Limitations of our study are the retrospective nature and small number of patients. Findings such as low miscarriage rates in the FOET group are likely due a small sample size rather than differences in OC and embryo cryopreservation. Our average oocyte survival rate was lower than what is reported in the literature [4] likely due to the fact that we captured OC cycles over the span of 10 years, during which our clinic transitioned from slow-freeze to vitrification cryopreservation protocols. Additionally, there were differences in the FOET and FET groups, most notably the distribution of age and proportion of cleavage and blastocyst stage transfers. We controlled for these factors as confounders with statistical modeling, but an age-matched cohort study or randomized controlled trial would serve as better models for verifying outcomes. We did, however, perform a subanalysis on cleavage stage transfers, which showed similar outcomes when using the multivariable model.
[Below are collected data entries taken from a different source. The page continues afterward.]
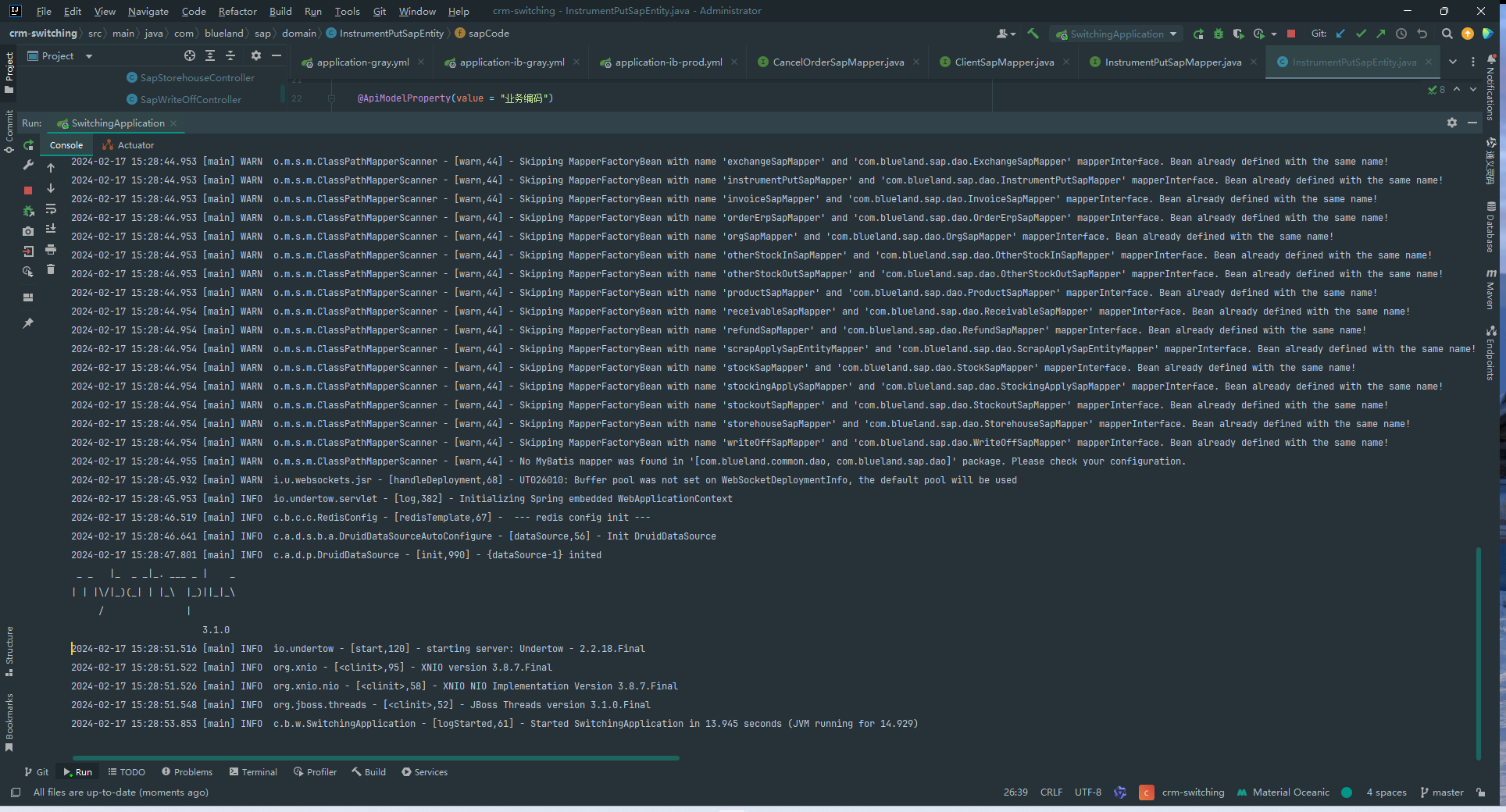Viewport: 1506px width, 812px height.
Task: Toggle read-only lock in status bar
Action: coord(1481,792)
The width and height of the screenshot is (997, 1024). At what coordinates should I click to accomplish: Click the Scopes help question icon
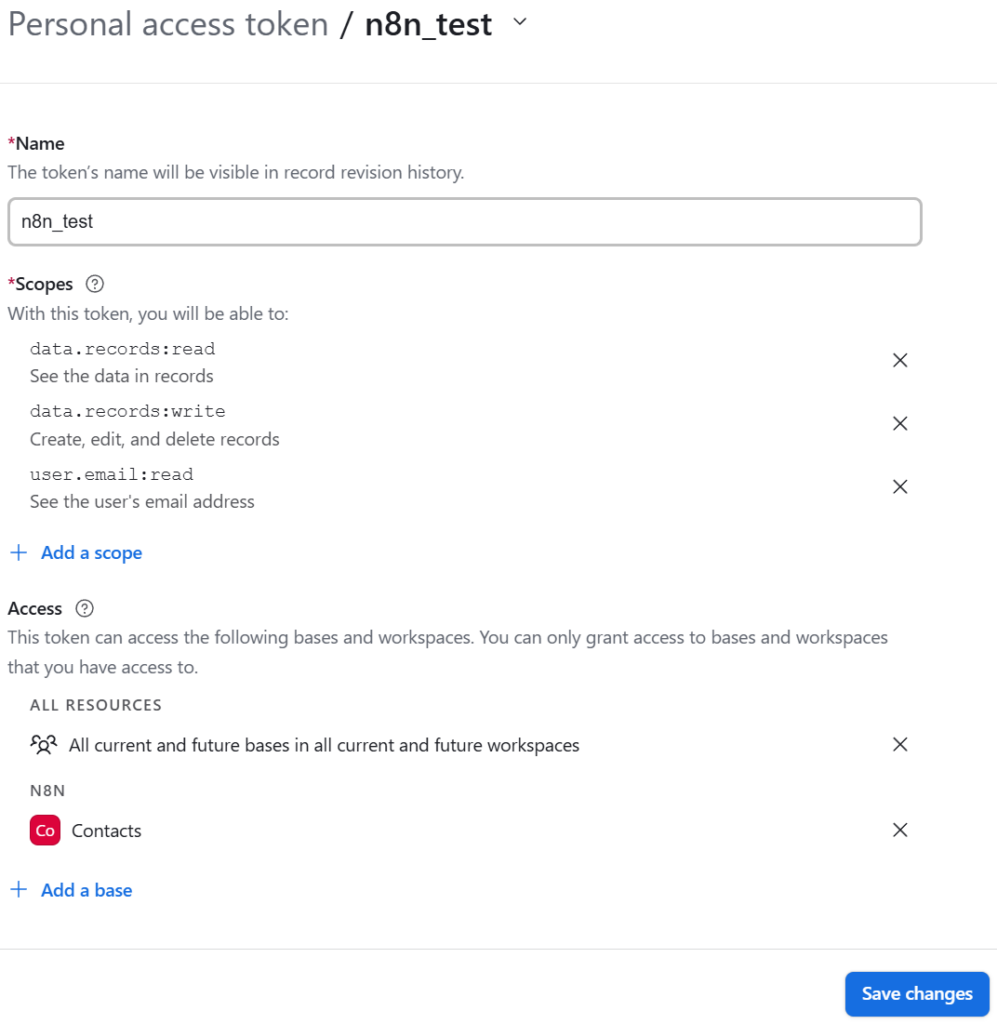pos(95,284)
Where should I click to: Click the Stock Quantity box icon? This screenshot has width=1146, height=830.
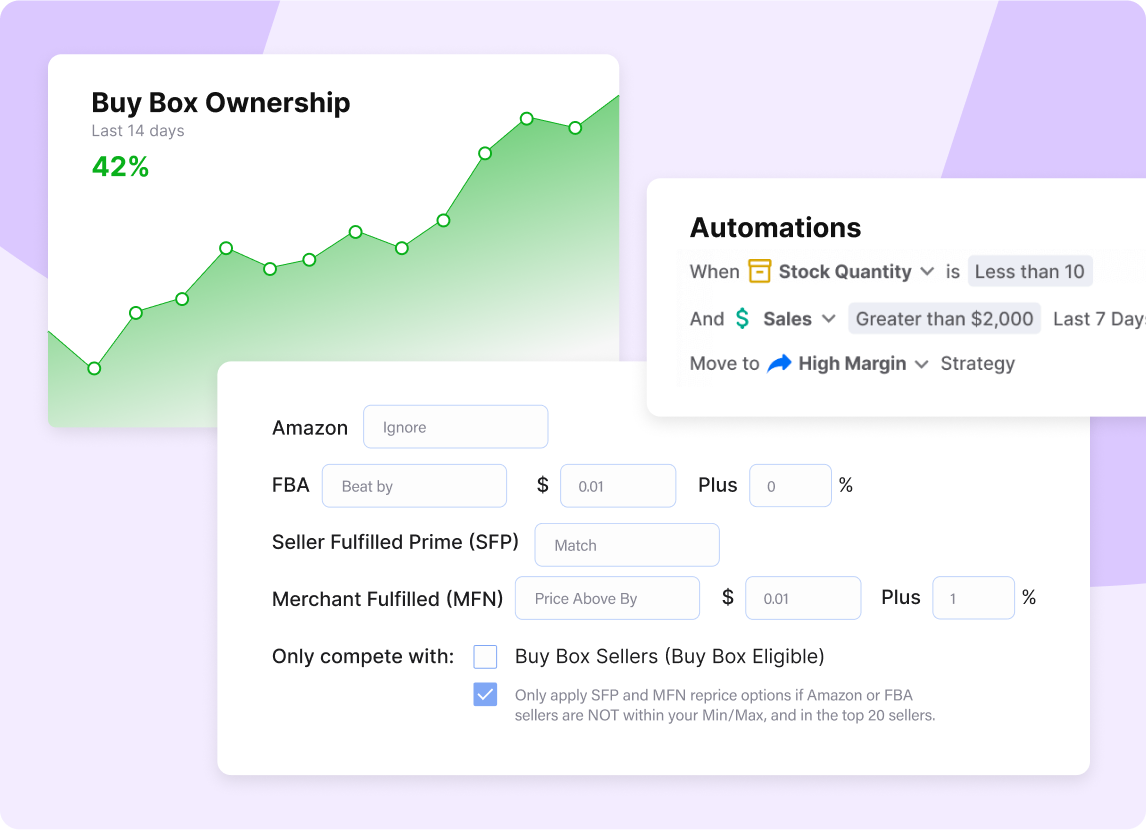(759, 271)
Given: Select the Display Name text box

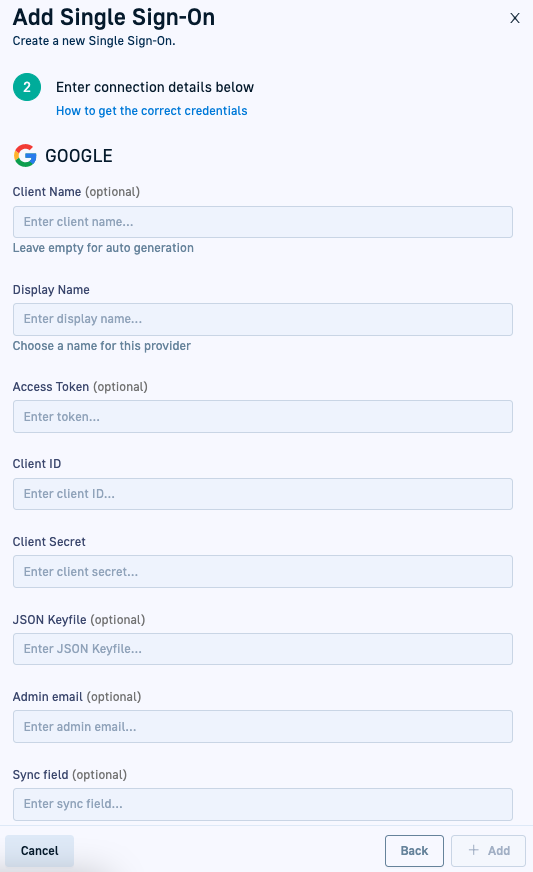Looking at the screenshot, I should click(x=263, y=319).
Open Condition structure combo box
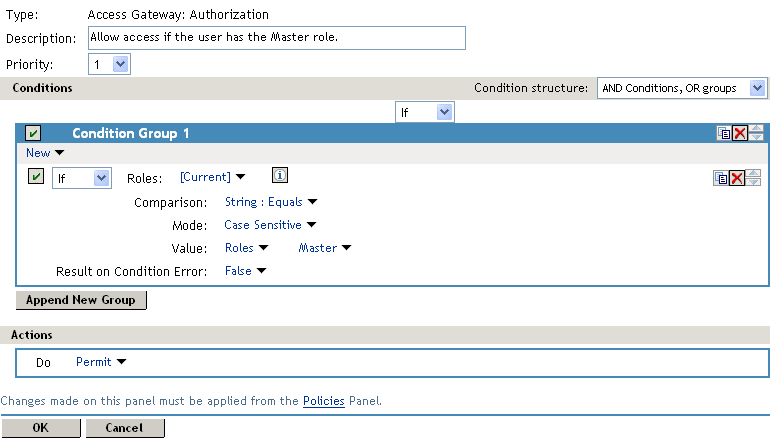777x438 pixels. [x=682, y=88]
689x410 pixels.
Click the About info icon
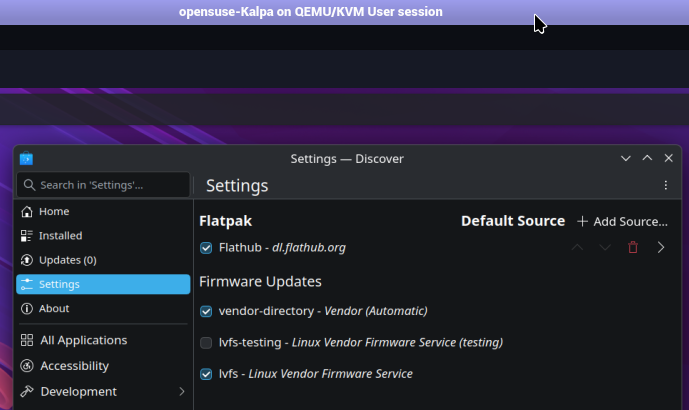[27, 308]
We acknowledge that there are differences in outcomes between slow-freeze and vitrification, with regard to thaw survival and pregnancy outcomes [31]. In our study, there was no difference in proportion of cryopreservation methods between the FOET and FET groups, and we used this covariate to control for differences in our multivariate statistical model. Lastly, OC is typically done in women who have unproven fertility; thus, larger studies may show that elective OC may have better outcomes than patients undergoing embryo cryopreservation for infertility.

To our knowledge, this is the first study to directly compare pregnancy and perinatal outcomes of elective autologous OC with autologous embryo cryopreservation. Our study encompasses a wide range of ages of patients, and includes outcomes in older women, which have largely been excluded from previous studies in the existing literature. While our numbers are small, we believe that our study provides valuable information since there are limited data on outcomes of women who have undergone elective OC, likely due to the lag time for women coming back to utilize their oocytes. Further studies are needed, with larger cohorts focusing solely on vitrified oocyte and embryo outcomes in order to make definitive conclusions about the efficacy and outcomes of OC vs embryo cryopreservation.

Conclusions

Based on our findings, there were no significant differences in clinical pregnancy rates, live birth rates, or perinatal outcomes between OC as compared to embryo cryopreservation. This option allows women to maintain their sense of reproductive autonomy and optimize their options for future family building.